Он с отчетливой ясностью ощутил свою личную ответственность за доверие, оказанное ему всеми этими людьми, бодрствующими или спящими, но одинаково ждущими одной, только одной вести.

Кулаев повернул обратно, побежал вниз по крутой тропинке.

Через двадцать минут он был в дежурке. Кузовлев не удивился его приходу. Они сели у динамика селекторной связи и стали ждать. Скоро подошел бортмеханик и начал готовить машину.

Ровно в 8.30 они поднялись в воздух.

И снова круг за кругом, круг за кругом над темной стылой водой. Мешали тучи. Они шли цепями, как атакующие: темная клочкастая цепь, за ней просвет, заполненный белесой моросью, и опять лохматая рваная туча.

В кабине МИ-4 сидели трое, трое разных по характерам, жизненному опыту, служебному положению людей, но сейчас они — едины. Едины в властном стремлении, подчинившем себе все их чувства, мысли, действия. Поиск стал их жизненной потребностью.

Кузовлев вышел на связь. Диспетчерская передала сводку погоды: «Облачность рассеивается, ожидается ясная погода, похолодание до минус пяти градусов».

Чистое небо — это то, что им надо. Похолодание — еще одно (посильное ли?) испытание для Соболева. Только бы успеть…

Каждый всплеск волны, каждый камень внизу стал фокусом душевных усилий. И они знали: теперь не ошибутся, не пропустят шлюпку–песчинку в море.

Иван греб, потом привставал на корточки, разминал ноги, снова опускался на дно шлюпки и снова греб. Греб, наклонившись па правый бок, а шлюпка черпала бортом воду.

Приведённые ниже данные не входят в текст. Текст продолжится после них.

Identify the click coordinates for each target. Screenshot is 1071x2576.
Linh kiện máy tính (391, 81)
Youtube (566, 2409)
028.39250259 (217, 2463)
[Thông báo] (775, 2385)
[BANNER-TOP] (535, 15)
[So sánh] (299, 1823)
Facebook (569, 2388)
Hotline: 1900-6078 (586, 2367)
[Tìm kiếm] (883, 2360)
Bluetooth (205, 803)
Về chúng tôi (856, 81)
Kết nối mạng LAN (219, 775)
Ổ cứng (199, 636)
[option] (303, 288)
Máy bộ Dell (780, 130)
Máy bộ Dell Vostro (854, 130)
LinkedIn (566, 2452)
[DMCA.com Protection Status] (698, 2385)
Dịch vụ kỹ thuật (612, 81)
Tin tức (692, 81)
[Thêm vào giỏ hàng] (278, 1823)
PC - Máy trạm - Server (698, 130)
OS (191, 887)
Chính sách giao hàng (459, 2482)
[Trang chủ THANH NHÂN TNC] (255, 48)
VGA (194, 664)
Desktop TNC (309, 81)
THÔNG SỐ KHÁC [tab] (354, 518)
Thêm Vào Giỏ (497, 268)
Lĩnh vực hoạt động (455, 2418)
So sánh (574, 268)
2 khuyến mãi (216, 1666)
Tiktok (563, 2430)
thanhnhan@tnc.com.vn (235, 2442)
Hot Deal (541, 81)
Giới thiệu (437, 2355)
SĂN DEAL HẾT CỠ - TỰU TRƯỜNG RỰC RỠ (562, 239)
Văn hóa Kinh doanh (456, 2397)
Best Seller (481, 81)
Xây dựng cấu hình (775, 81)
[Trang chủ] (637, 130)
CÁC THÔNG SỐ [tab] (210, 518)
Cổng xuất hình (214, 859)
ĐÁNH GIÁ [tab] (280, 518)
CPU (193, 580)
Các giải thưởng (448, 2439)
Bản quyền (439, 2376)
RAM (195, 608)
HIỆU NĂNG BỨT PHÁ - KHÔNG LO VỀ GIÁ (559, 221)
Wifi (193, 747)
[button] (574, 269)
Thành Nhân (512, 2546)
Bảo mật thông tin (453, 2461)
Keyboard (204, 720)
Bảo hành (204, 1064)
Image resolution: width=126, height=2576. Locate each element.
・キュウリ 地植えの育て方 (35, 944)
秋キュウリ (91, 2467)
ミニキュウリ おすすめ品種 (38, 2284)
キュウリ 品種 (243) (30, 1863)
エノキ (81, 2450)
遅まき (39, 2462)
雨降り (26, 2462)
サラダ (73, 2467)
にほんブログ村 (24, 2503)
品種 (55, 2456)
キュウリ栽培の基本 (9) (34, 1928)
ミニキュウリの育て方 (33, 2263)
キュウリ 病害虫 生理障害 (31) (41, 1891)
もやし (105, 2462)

На руках уже, наверное, мозоли. Хорошо, что у него ладони огрубели от турника и брусьев. Хорошо, что он, заядлый рыбак и охотник, знал, что такое настоящая стужа и ветер и как жжет кожу, когда обтираешься по утрам снегом.

Ветер. Волны все резче били в борта лодки, она уже не мягко поднималась на их спокойных спинах, а переваливалась с боку на бок. Ветер — значит, скоро исчезнет туман.

Лишь бы дождаться утра! С рассветом над морем появятся самолеты. Летчики будут всматриваться в темно- зеленую поверхность… Не зря он покинул остров — его ждет чистое утро. Скоро, скоро! Ветер рождается перед рассветом.

Туман исчез, развеялся. Но ни клочка чистого неба не видят воспаленные глаза. Тучи низко прижимаются к воде, из них выпадают сизые клочки, косо тянутся к волнам.

Над головой неожиданно расползлось окошечко: разошлись облака, и стало видно голубоватое мерцающее полотно. Вверху другой мир, светлый, как будто весенний. Но из него, как с улицы, потянуло холодом. Что же, лучше чистое небо и похолодание, чем тучи и дождь. Пусть будет голубизна — цвет надежды. А холод он выдержит.